Special Theme:
Photonics for AI and AI for Photonics!
Silicon photonics has emerged as a promising solution to realize high-performance computing (HPC) systems required in the Big Data era. Having various applications in the domains of HPC, data centers, sensors and bio-sensing, aerospace, artificial intelligence (AI), etc., it has attracted researchers from academia and industries in different fields to explore various benefits and challenges of this technology. As an emerging area, it demands multidisciplinary collaborations and contributions, from material science and engineering, for realizing low-loss CMOS compatible components, to novel system architectures and software CAD and design tools to explore the design space of the resulting complex devices and systems.

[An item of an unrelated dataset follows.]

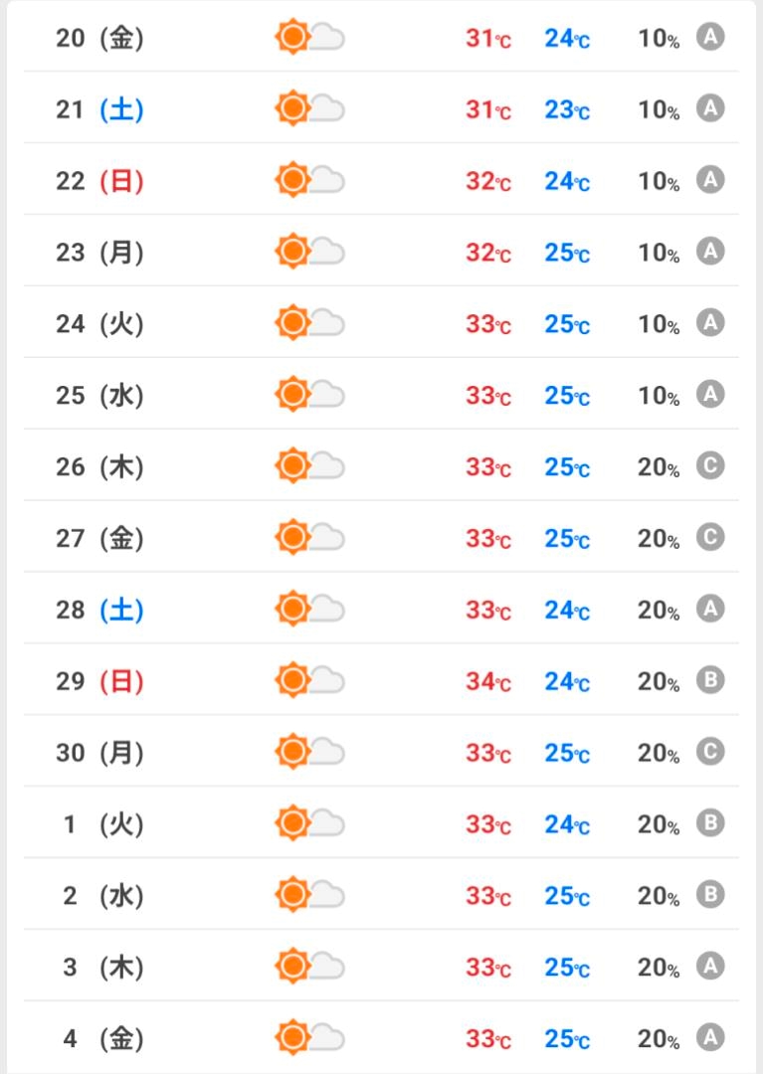This screenshot has width=763, height=1074.
Task: Click the 34℃ high temperature
Action: (x=487, y=682)
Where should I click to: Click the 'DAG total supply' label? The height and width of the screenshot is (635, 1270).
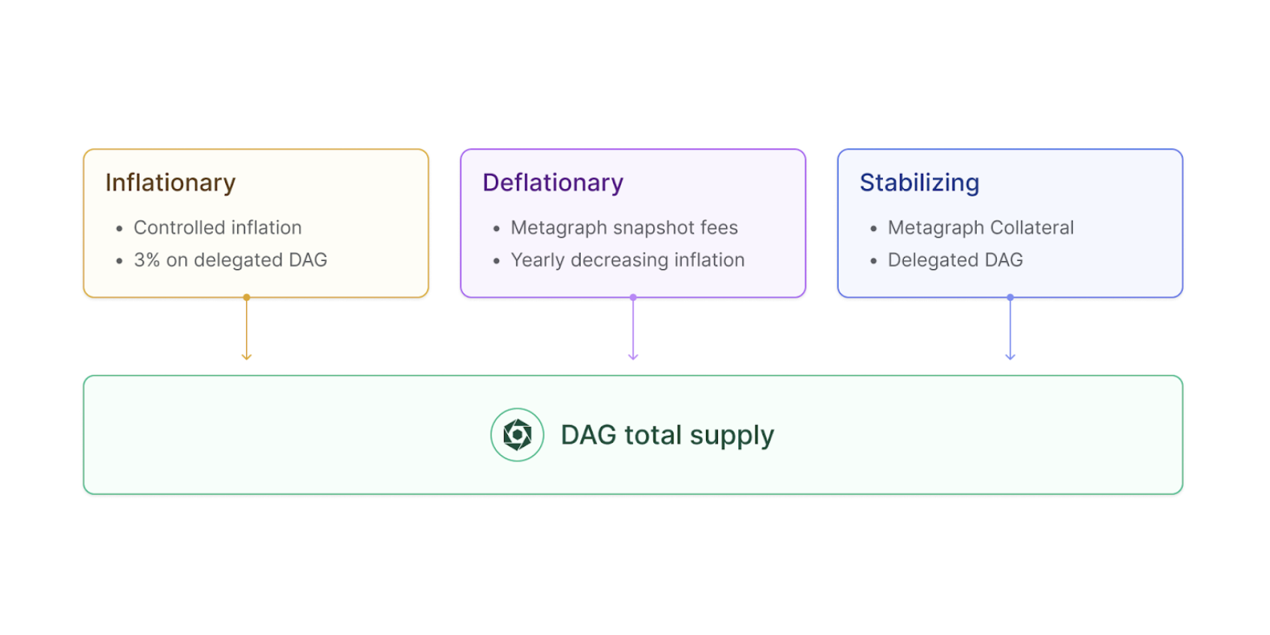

The North American Workshop on Silicon Photonics for High-Performance Computing (SPHPC) will bring together experts in Silicon Photonics and in High-Performance Computing (HPC architects and experts, interconnect architects, HPC systems modeling, etc.) to discuss the state-of-the-art with Silicon Photonics based HPC interconnects and computing platforms (e.g., AI accelerators), and the main challenges that must be addressed to accelerate their development. It will consist of invited talks of the highest caliber from academia, industry, and government agencies as well as from different related disciplines. For SPHPC’23, we will focus on a special theme on Photonics for AI and AI for Photonics. In addition, SPHPC will host a student presentation session to invite students working in this area to present their projects at the workshop and receive feedback on their work. This is the event for meeting professionals in the field as well as exchanging and exploring new ideas.
Invited Speakers
We are excited and delighted to welcome the following colleagues at SPHPC:
Ajay Joshi, Boston University, USA |
Photonic Computing Architectures for AI: A Systems Perspective |
Bhavin Shastri, Queens University, Canada |
Neuromorphic Silicon Photonics and Applications from Classical to Quantum |
Dan-Xia Xu, National Research Council (NRC), Canada |
Optimization in the Non-Convex Design Space of Nanophotonic Components: Mitigation Strategies Using Machine Learning |
David Pan, The University of Texas at Austin, USA |
Closing the Virtuous Cycle of Photonics for AI and AI for Photonics |
Dusan Gostimirovic, McGill University, Canada |
Fabrication-Aware Design of Integrated Photonic Devices Using Convolutional Neural Networks |
Emanuel Peinke, 3e8, Canada |
A Scalable Optics Computing Approach |
Nathan Youngblood, University of Pittsburgh, USA |
Photonic Architectures for Computing In Memory Using Nonvolatile Optical Materials |
Sean Pang, University of Central Florida, USA |
Coherent Matrix Accelerator for Scalable Photonic Information Processing |
Sebastien Le Beux, Concordia University, Canada |
A Nanophotonic Interconnect based on Non-Volatile Phase Change Material |
Sudeep Pasricha, Colorado State University, USA |
Cross-Layer Design of Machine Learning Accelerators with Silicon Photonics |
Volker J. Sorger, George Washington University, USA |
Photonic Machine Intelligence: Tensor Core, Convolution Accelerator, Chip Packaging |